Fetal Dandy-Walker Malformation Complicated by Late Third-Trimester Unilateral Intraventricular Hemorrhage

Dandy-Walker malformation accounts for approximately 5% to 10% of congenital hydrocephalus cases and consists of 3 major abnormalities: cystic dilatation of the fourth ventricle, complete or partial agenesis of the cerebellarvermis, and hydrocephalus. 1,2 It appears that the development of this condition is primarily a delay or total failure of the foramen of Magendie to open, allowing a buildup of cerebrospinal fluid with development of the cystic dilatation of the fourth ventricle.

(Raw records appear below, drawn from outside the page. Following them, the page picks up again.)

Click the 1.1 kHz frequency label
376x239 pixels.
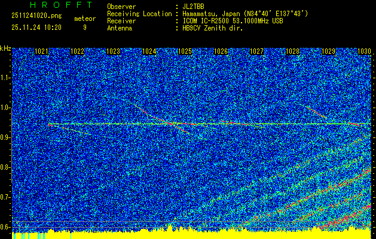(5, 78)
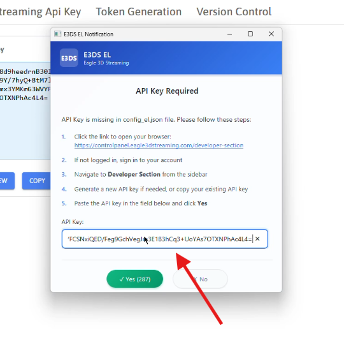Click the Eagle 3D Streaming subtitle in the header
Viewport: 344px width, 356px height.
[106, 63]
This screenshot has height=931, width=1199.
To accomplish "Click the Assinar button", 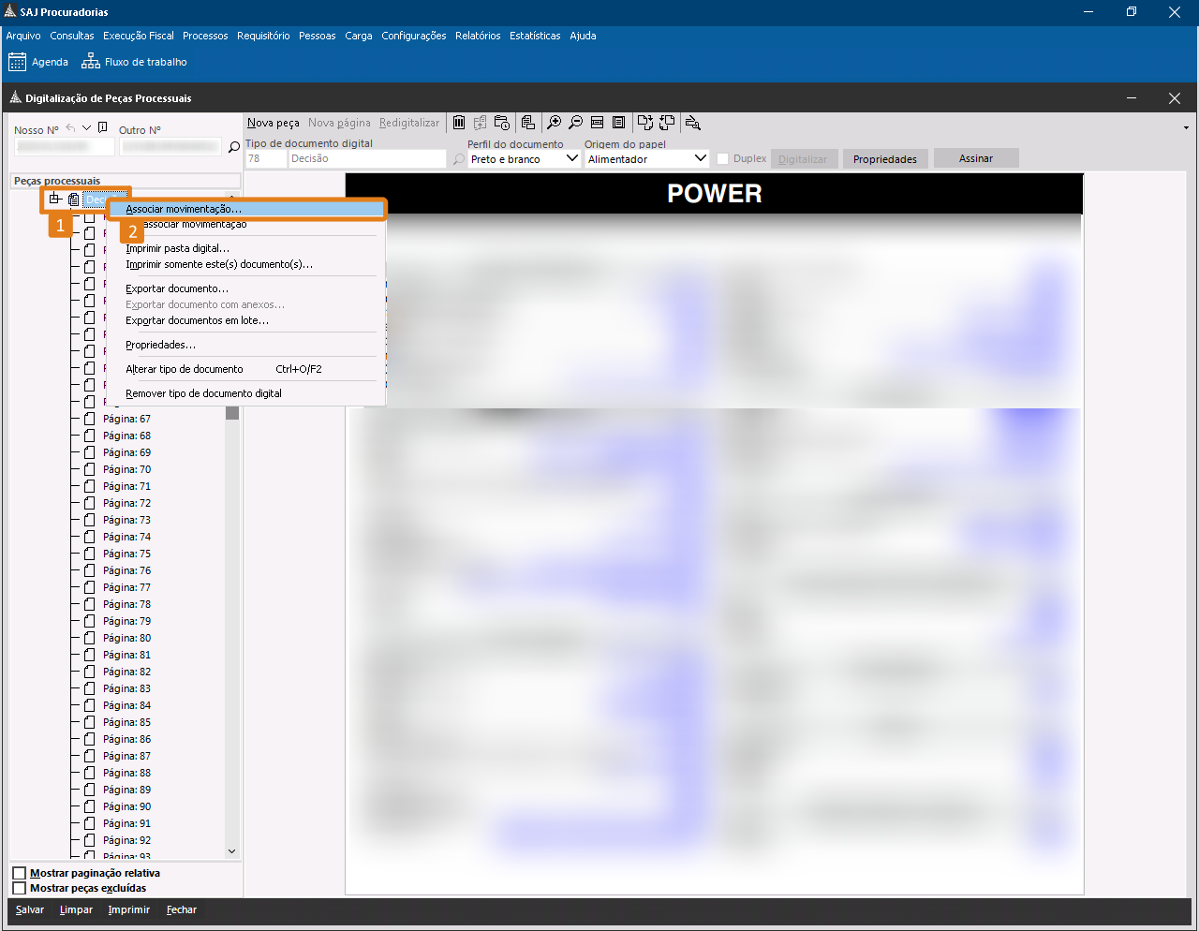I will tap(975, 158).
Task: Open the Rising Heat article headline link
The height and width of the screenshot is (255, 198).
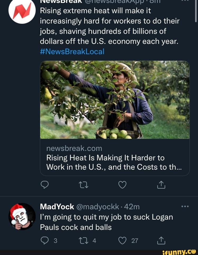Action: (x=114, y=163)
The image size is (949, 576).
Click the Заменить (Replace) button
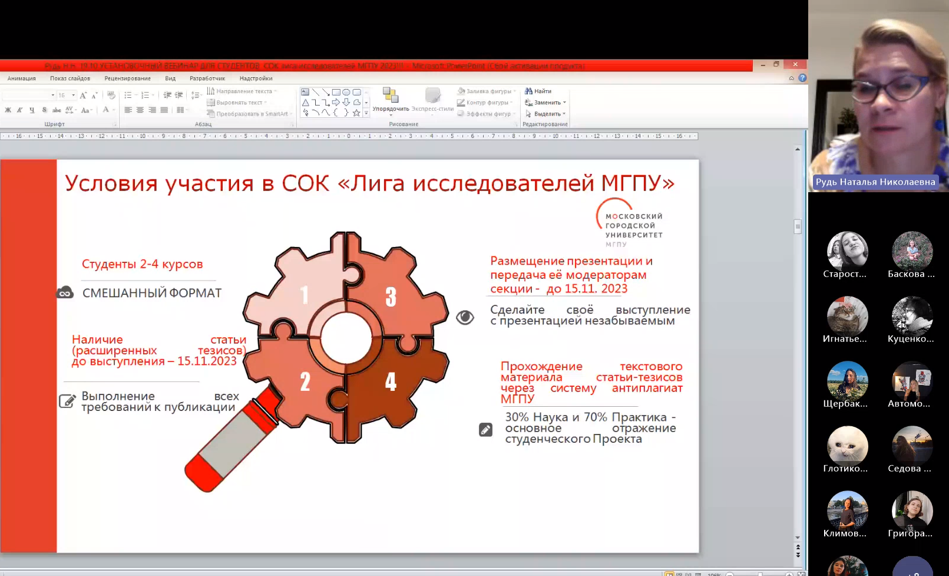click(x=545, y=103)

Dandy-Walker malformation has been reported in a wide variety of syndromes, including various mendelian disorders, chromosome abnormalities (trisomies 9, 13, 18, and 21, triploidy, and others), and antenatal exposure to teratogens (rubella, cytomegalovirus, toxoplasmosis, warfarin sodium, alcohol, isotretinoin, and maternal diabetes).2 Associated structural anomalies, which may occur in between 69% and 75% of cases, include intracranial abnormalities (agenesis of the corpus callosum and defects of neuronal migration), congenital cardiac disease (atrial and ventricular septal defects, atrioventricular canal defect, and pulmonary stenosis), renal anomalies, facial clefts, and syndactyly. 3,4 We present an unusual case in which Dandy-Walker malformation was diagnosed ultrasonographically in a fetus at 34 weeks' gestation, who subsequently had a large unilateral intraventricular hemorrhage and marked neonatal thrombocytopenia after cesarean delivery. The association of an antepartum intraventricular hemorrhage in a fetus with Dandy-Walker malformation is unusual and may be worthy of further investigation.